Horizontal Federated Learning with Intel SGX Solution

This solution presents a framework for developing a PPML (Privacy-Preserving Machine Learning) solution based on TensorFlow - Horizontal Federated Learning with Intel SGX.

Introduction

How to ensure the privacy of participants in the distributed training process of deep neural networks is a current hot topic. Federated learning can solve the problem to a certain extent. In horizontal federated learning, each participant uses its own local data for algorithm iteration and only uploads gradient information instead of raw data, which guarantees data privacy to a large extent.

The commonly used encryption method in federated learning is Homomorphic Encryption (HE). In addition to HE, trusted execution environment (TEE) technology uses plaintext for calculation and uses a trusted computing base to ensure security. Intel SGX technology is a concrete realization of TEE technology. In this horizontal federated learning solution, we adopted a privacy protection computing solution based on Intel SGX technology.

Encrypted Runtime Environment

Intel SGX technology offers hardware-based memory encryption that isolates specific application code and data in memory. Intel SGX allows user-level code to allocate private regions of memory, called enclaves, which are designed to be protected from processes running at higher privilege levels.

Intel SGX also helps protect against SW attacks even if OS/drivers/BIOS/VMM/SMM are compromised and helps increase protections for secrets even when attacker has full control of platform.

Encrypted Transmission and Remote Attestation

In the communication part of horizontal federated learning, we use Intel SGX Remote Attestation with Transport Layer Security (RA-TLS) technology to perform encrypted transmission and verification of program integrity.[1] RA-TLS integrates Intel SGX remote attestation with the establishment of a standard Transport Layer Security (TLS) connection. Remote attestation is performed during the connection setup by embedding the attestation evidence into the endpoints TLS certificate.

Privacy Protection

This solution contains the items listed below:

  • AI Framework – TensorFlow, an open-source platform for machine learning.

  • Security Isolation LibOS – Gramine, an open-source project for Intel SGX, can run applications with no modification in Intel SGX.

  • Platform Integrity - Providing Remote Attestation mechanism, so that user can gain trust in the remote Intel SGX platform.

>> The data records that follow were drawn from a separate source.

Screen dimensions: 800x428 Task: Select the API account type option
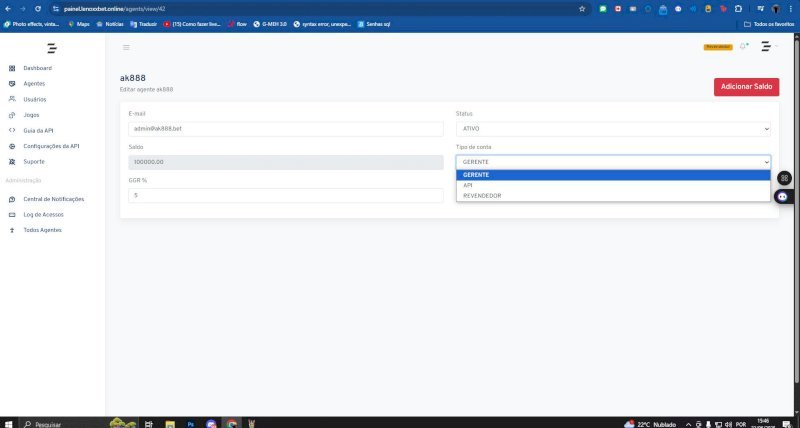click(468, 185)
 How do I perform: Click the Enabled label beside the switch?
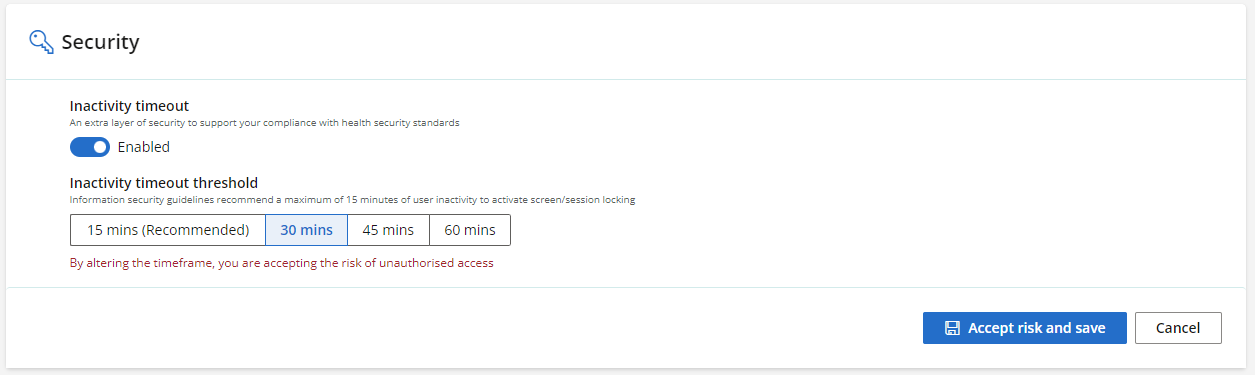144,147

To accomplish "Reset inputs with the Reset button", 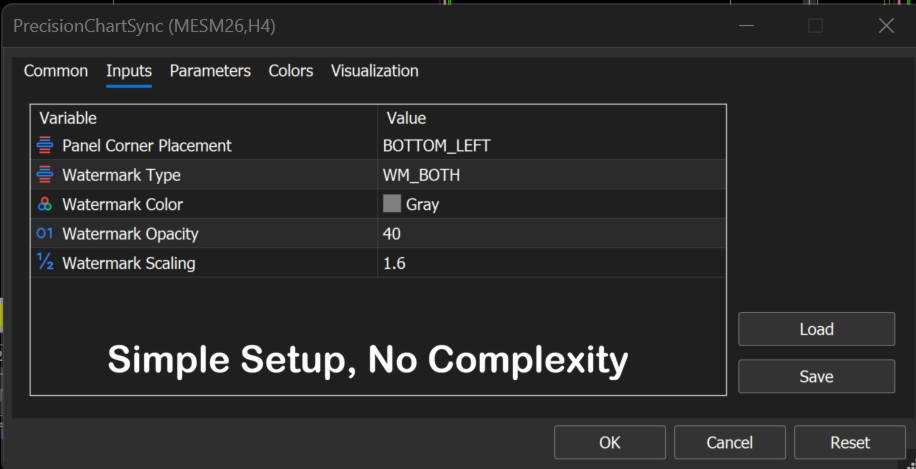I will [850, 442].
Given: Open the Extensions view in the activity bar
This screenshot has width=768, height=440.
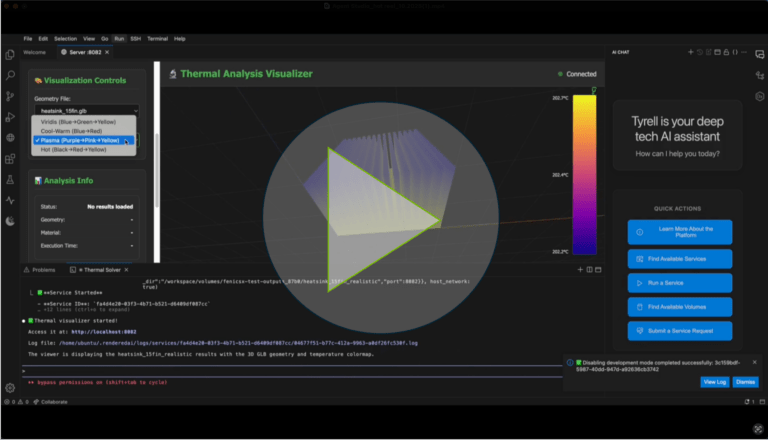Looking at the screenshot, I should [x=10, y=158].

In this solution, privacy protection is provided in the following aspects:

Runtime Security Using Intel SGX

In the training phase of federated learning, the gradient information is stored inside the Intel SGX enclave. Intel SGX provides some assurance that no unauthorized access or memory snooping of the enclave occurs to prevent any leakage of gradient and model related information.

In-Transit Security

We use the Remote Attestation with Transport Layer Security (RA-TLS) of Intel SGX technology to ensure security during transmission. This technology is proposed by Intel’s security team, which combines TLS technology and remote attestation technology. RA-TLS uses TEE as the hardware root of trust. The certificate and private key are generated in the enclave and are not stored on the disk. Therefore, it is impossible for the participants to obtain the certificate and private key in plain text, so man-in-the-middle attacks cannot be carried out. In this federated learning solution, RA-TLS is used to ensure the encrypted transmission of gradient information.

Application Integrity

To solve the problem of how to verify the untrusted application integrity, we use RA-TLS to verify the Intel SGX enclave. It ensures that the runtime application is a trusted version.

Workflow

In the training process, each worker uses local data in its enclave to complete a round of training, and then sends the gradient information in the backpropagation process to the parameter server through the RA-TLS technology, and then the parameter server completes the gradient aggregation and update network parameters, and then send the updated parameters to each worker. The workflow is as follows:

../../_images/HFL.svg

The training phase can be divided into the following steps:

   Using Intel SGX technology, the training program of the participants runs in different enclaves.

   Workers calculate gradient information based on local data in the enclave environment.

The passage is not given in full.